*** Begin section ***

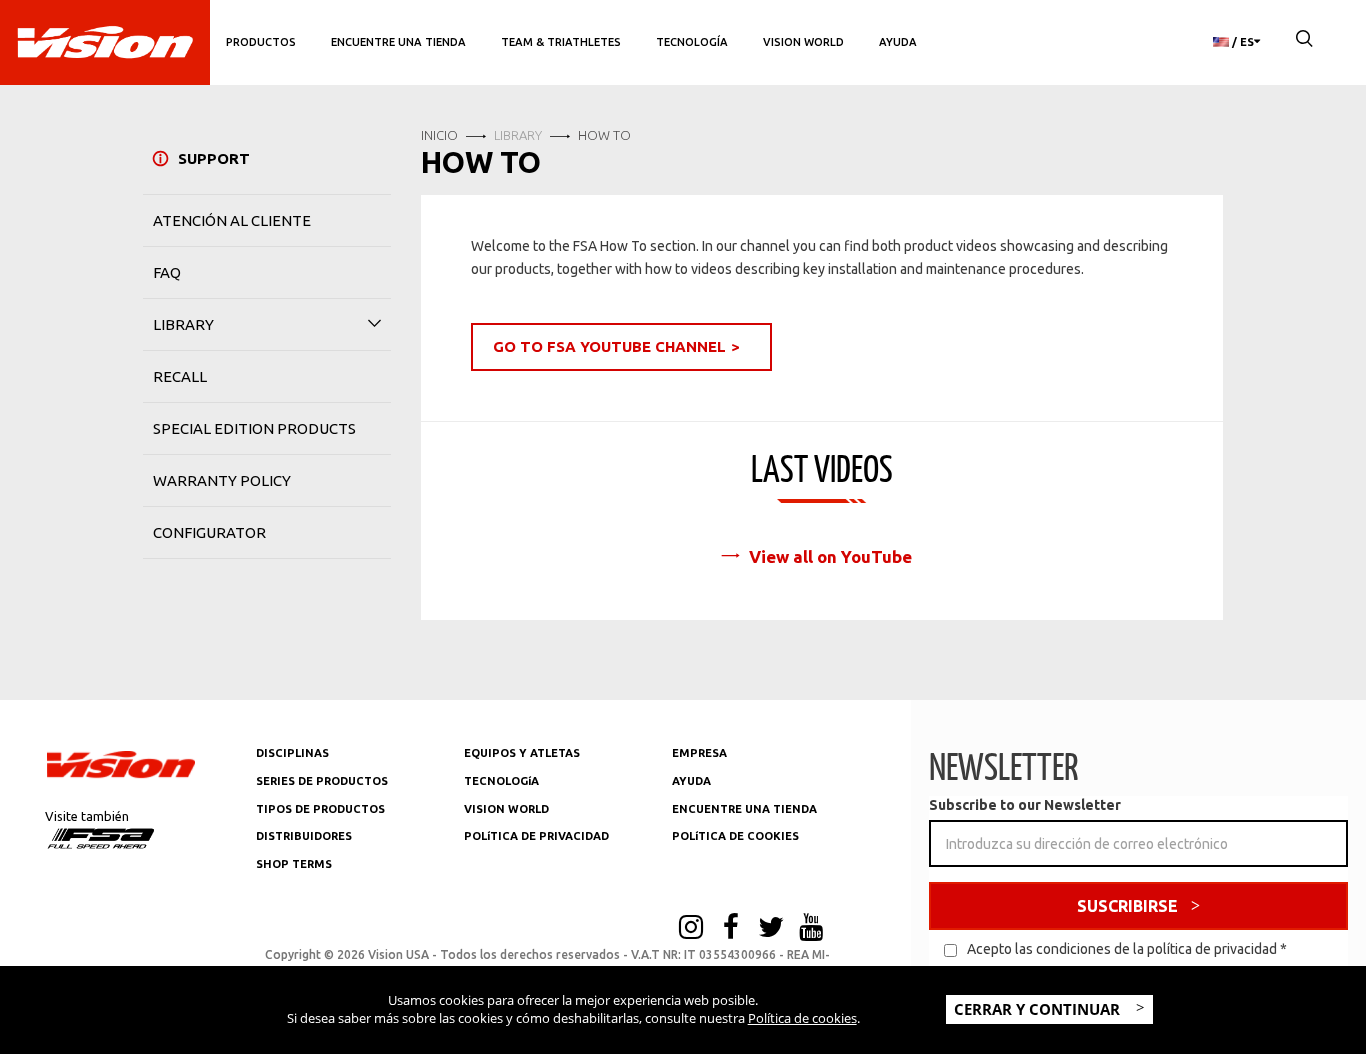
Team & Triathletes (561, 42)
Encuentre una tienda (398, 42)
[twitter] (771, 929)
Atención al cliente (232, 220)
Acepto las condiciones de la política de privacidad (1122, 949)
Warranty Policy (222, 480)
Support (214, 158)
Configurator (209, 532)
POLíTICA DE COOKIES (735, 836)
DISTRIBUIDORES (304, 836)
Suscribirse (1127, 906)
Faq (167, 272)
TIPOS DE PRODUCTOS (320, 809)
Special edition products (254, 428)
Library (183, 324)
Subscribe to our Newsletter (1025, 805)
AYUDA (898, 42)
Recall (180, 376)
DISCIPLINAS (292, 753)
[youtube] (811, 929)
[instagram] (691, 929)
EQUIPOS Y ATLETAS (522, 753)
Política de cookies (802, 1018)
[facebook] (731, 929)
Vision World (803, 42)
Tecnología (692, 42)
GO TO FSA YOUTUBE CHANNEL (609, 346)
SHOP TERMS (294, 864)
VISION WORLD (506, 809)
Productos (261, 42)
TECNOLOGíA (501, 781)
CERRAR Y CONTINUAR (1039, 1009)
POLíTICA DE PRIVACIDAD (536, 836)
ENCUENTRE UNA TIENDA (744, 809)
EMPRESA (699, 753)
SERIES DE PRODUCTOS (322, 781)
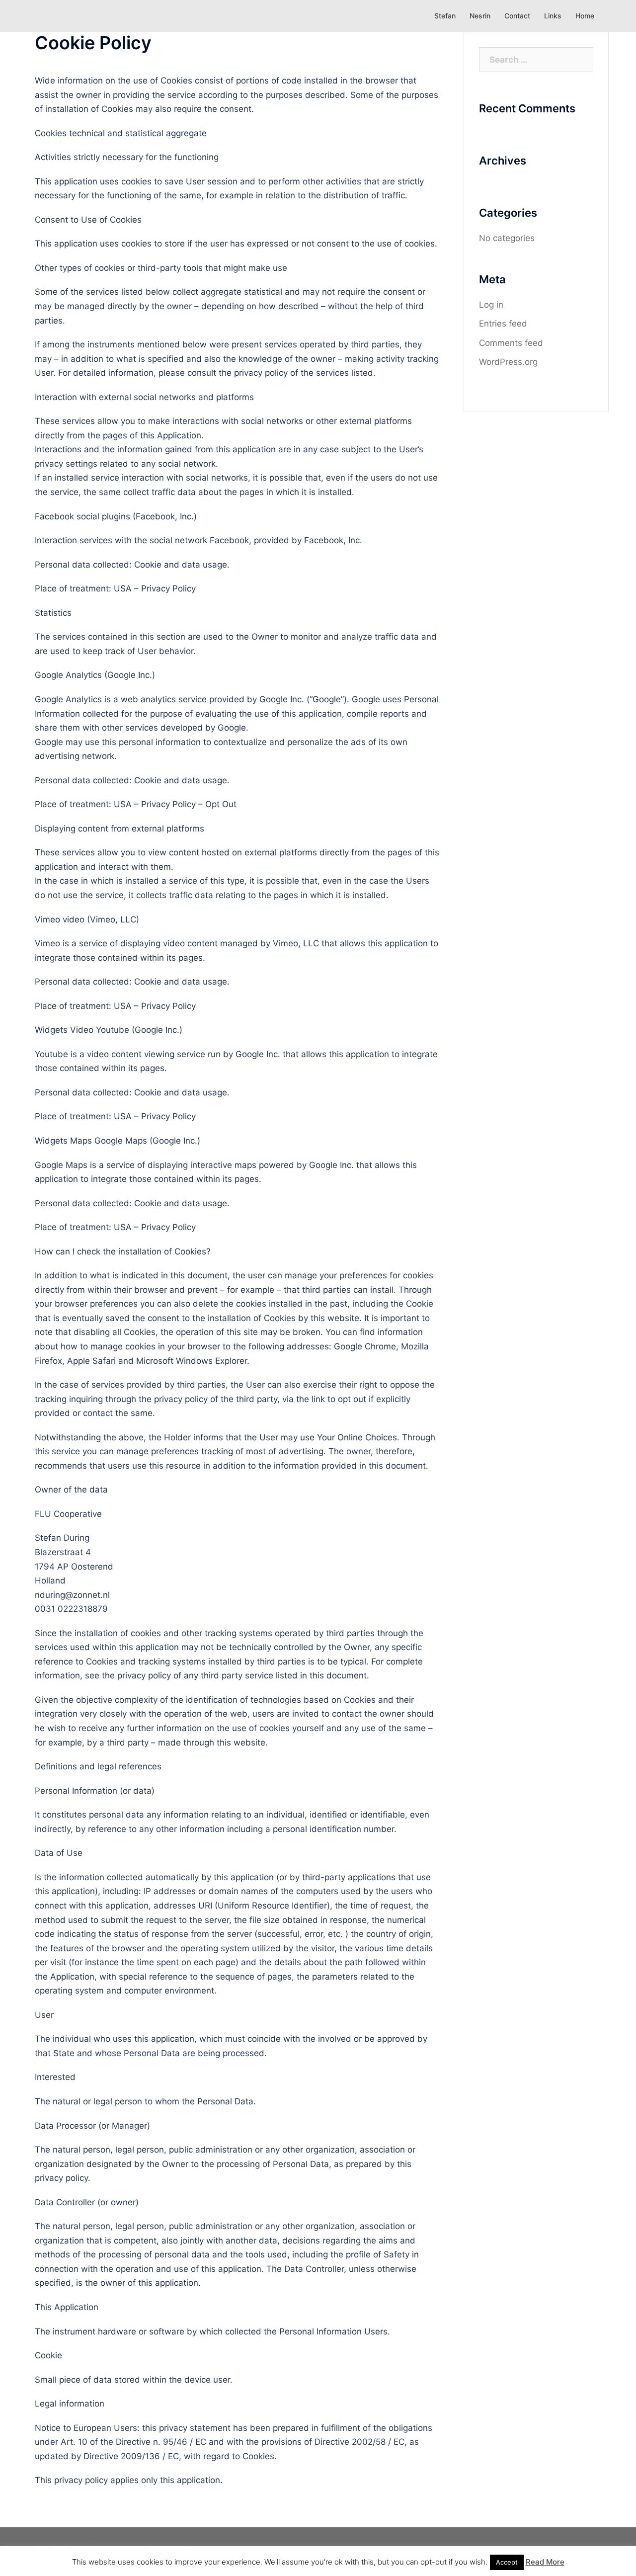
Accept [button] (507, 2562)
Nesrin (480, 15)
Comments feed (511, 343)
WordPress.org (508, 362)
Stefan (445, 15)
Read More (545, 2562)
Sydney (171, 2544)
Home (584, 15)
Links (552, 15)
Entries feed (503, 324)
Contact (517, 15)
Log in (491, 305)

*** End section ***
*** Begin section ***

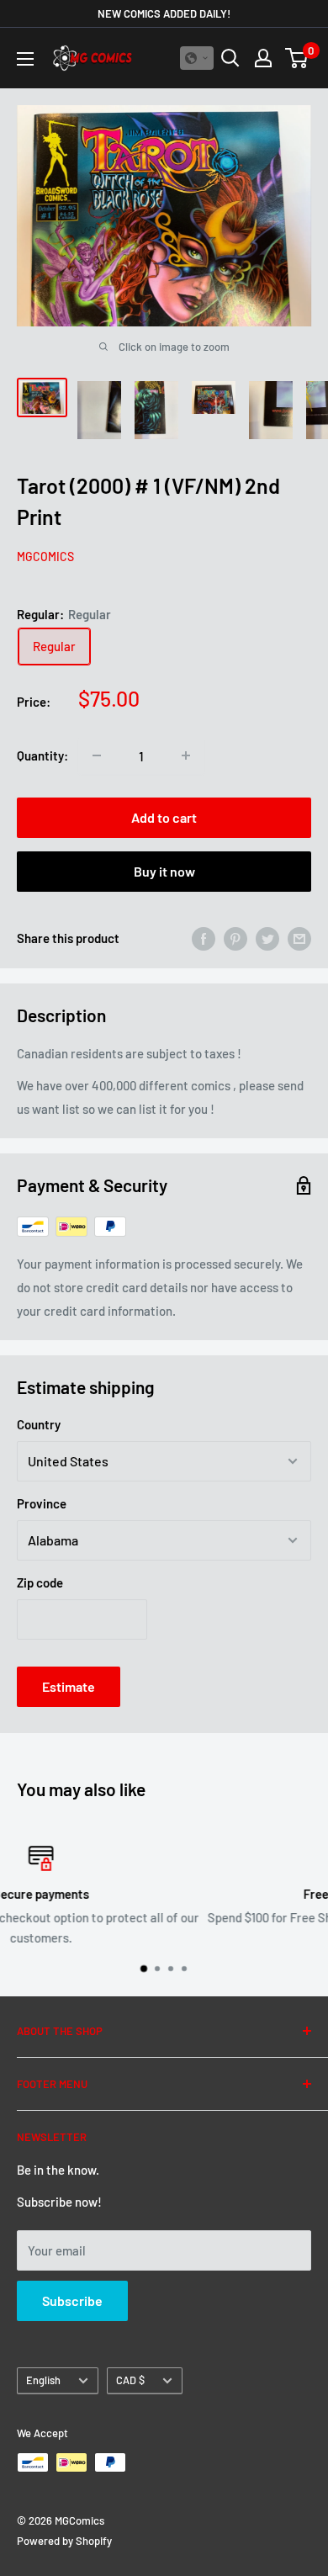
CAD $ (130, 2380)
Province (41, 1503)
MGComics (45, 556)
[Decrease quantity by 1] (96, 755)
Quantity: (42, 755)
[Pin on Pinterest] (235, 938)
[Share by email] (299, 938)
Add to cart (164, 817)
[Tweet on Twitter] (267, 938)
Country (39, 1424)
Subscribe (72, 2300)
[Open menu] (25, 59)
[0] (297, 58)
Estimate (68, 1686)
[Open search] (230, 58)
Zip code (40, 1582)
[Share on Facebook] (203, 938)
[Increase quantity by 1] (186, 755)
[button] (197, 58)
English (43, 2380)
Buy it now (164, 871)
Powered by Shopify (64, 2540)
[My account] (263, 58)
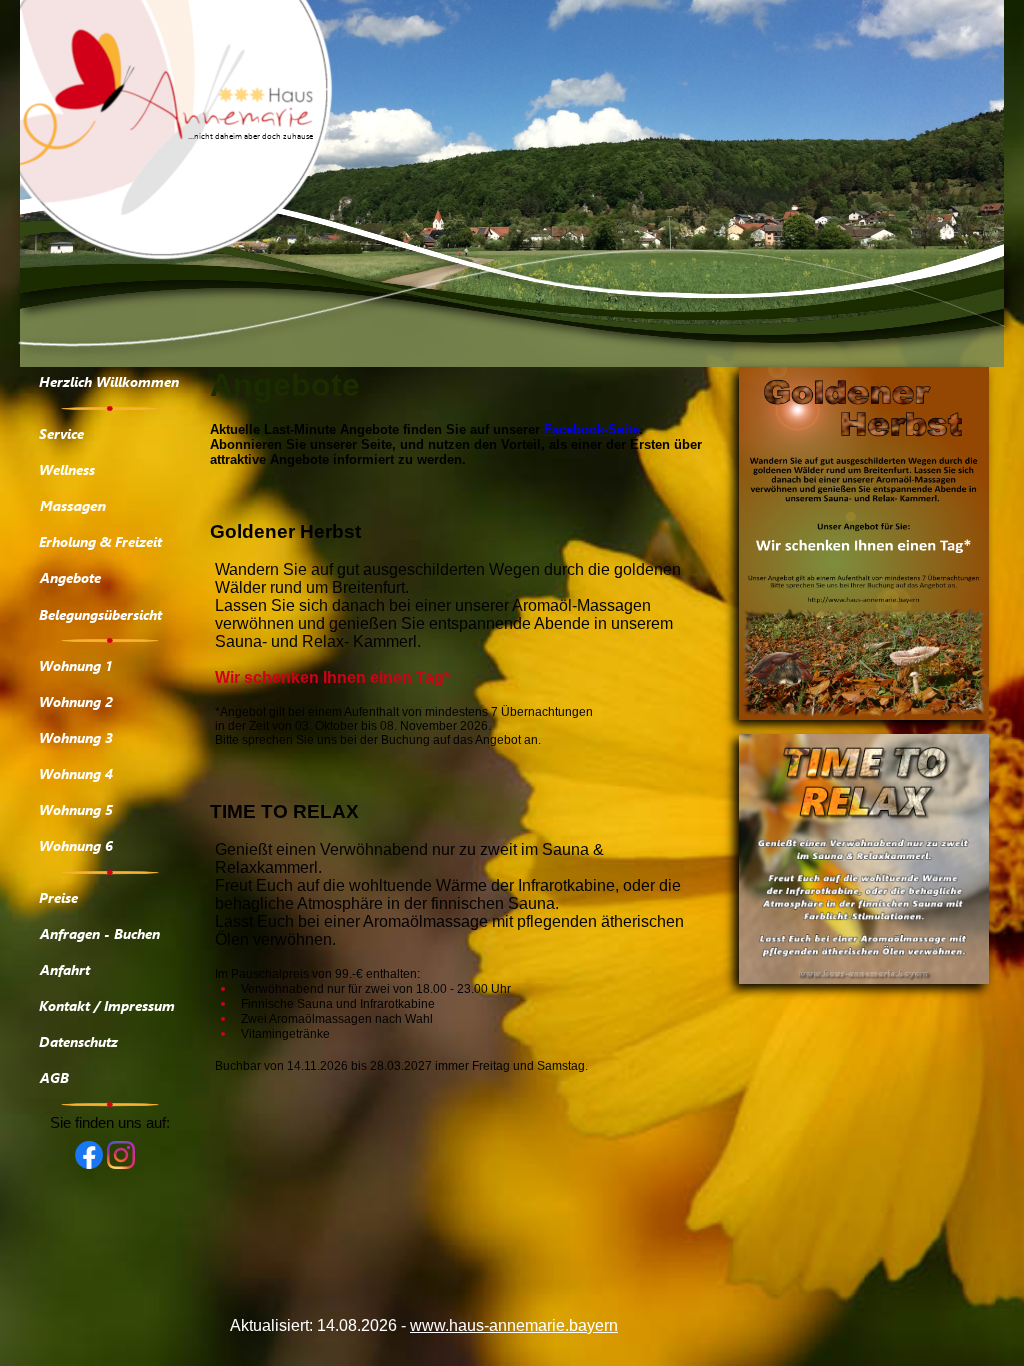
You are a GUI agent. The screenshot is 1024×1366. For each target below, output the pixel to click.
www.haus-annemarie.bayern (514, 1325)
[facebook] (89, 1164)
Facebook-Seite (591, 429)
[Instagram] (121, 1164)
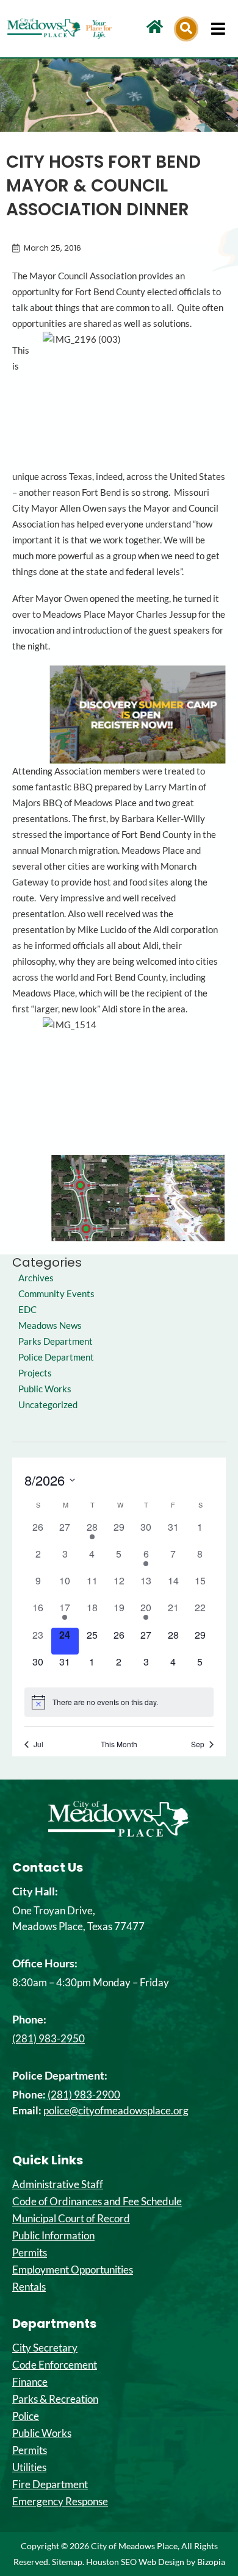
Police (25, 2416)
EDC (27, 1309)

*** End section ***
*** Begin section ***

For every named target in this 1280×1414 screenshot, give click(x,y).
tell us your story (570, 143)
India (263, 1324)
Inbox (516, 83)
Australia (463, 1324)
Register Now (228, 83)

*** End section ***

Among the entries above, identify all lines with "screenshot" and copy them.

You are a GUI agent. The screenshot is 1024×1366. For each target below, output the pixel to click.
For every named target in this 1280×1414 screenshot, give click(x,y).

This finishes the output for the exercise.